Troubleshooting

Problem	Common Solution
`The above error occured when reading the Snakefile to extract workflow metadata.`	Snakefile has errors outside of any rules. Frequently caused by missing dependencies (look for `ModuleNotFoundError` ). Either install dependencies or add a `latch_metadata.py` file
`snakemake.exceptions.WorkflowError: Workflow defines configfile config.yaml but it is not present or accessible (full checked path: /root/config.yaml)`	Include a `config.yaml` in the workflow Docker image. Currently, config files cannot be generated from workflow parameters.
`Command '['/usr/local/bin/python', '-m', 'latch_cli.snakemake.single_task_snakemake', ...]' returned non-zero exit status 1.`	The runtime single-job task failed. Look at logs to find the error. It will be marked with the string `[!] Failed` .
Runtime workflow task fails with `FileNotFoundError in file /root/workflow/Snakefile` but the file is specified in workflow parameters	Wrap the code that reads the file in a function. See section “Input Files Referenced Outside of Rules”
MultiQC `No analysis results found. Cleaning up..`	FastQC outputs two files for every FastQ file: the raw `.zip` data and the HTML report. Include the raw `.zip` outputs of FastQC in the MultiQC rule inputs. See section “Input Files Not Explicitly Defined in Rules” “

Troubleshooting: Input Files Referenced Outside of Rules

Only the JIT workflow downloads every input file. Tasks at runtime will only download files their target rules explicitly depend on. This means that Snakefile code that is not under a rule will usually fail if it tries to read input files. Example:

# ERROR: this reads a directory, regardless of which rule is executing!
samples = Path("inputs").glob("*.fastq")

rule all:
  input:
    expand("fastqc/{sample}.html", sample=samples)

rule fastqc:
  input:
    "inputs/{sample}.fastq"
  output:
    "fastqc/{sample}.html"
  shellcmd:
    fastqc {input} -o {output}

Since the Path("inputs").glob(...) call is not under any rule, it runs in all tasks.

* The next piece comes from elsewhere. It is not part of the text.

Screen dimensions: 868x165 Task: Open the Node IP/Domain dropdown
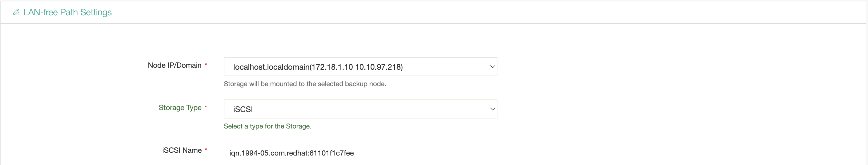click(361, 67)
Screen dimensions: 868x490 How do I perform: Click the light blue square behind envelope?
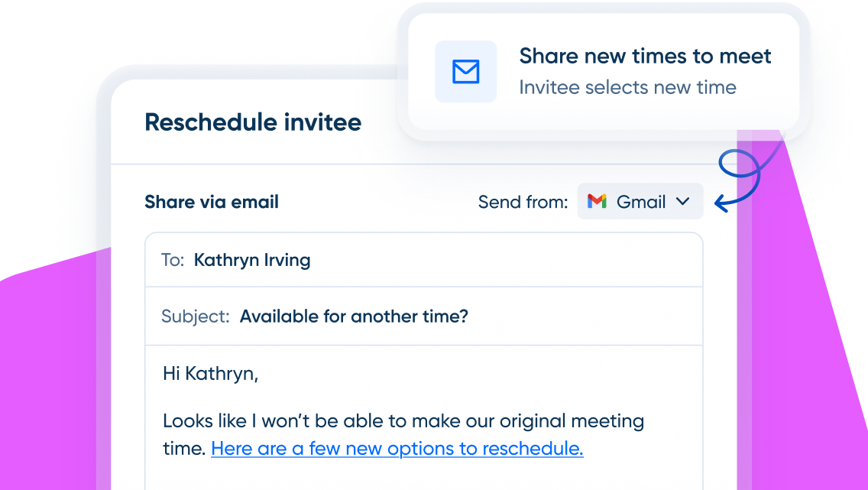[x=465, y=71]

Because the fastqc rule does not specify input_dir as an input , it will not be downloaded and the code will throw an error.

Solution

Only access files when necessary (i.e. when computing dependencies as in the example, or in a rule body) by placing problematic code within rule definitions. Either directly inline the variable or write a function to use in place of the variable. Example:

rule all_inline:
  input:
    # This code will only run in the JIT step
    expand("fastqc/{sample}.html", sample=Path("inputs").glob("*.fastq"))

def get_samples():
  # This code will only run if the function is called
  samples = Path("inputs").glob("*.fastq")
  return samples

rule all_function:
  input:
    expand("fastqc/{sample}.html", sample=get_samples())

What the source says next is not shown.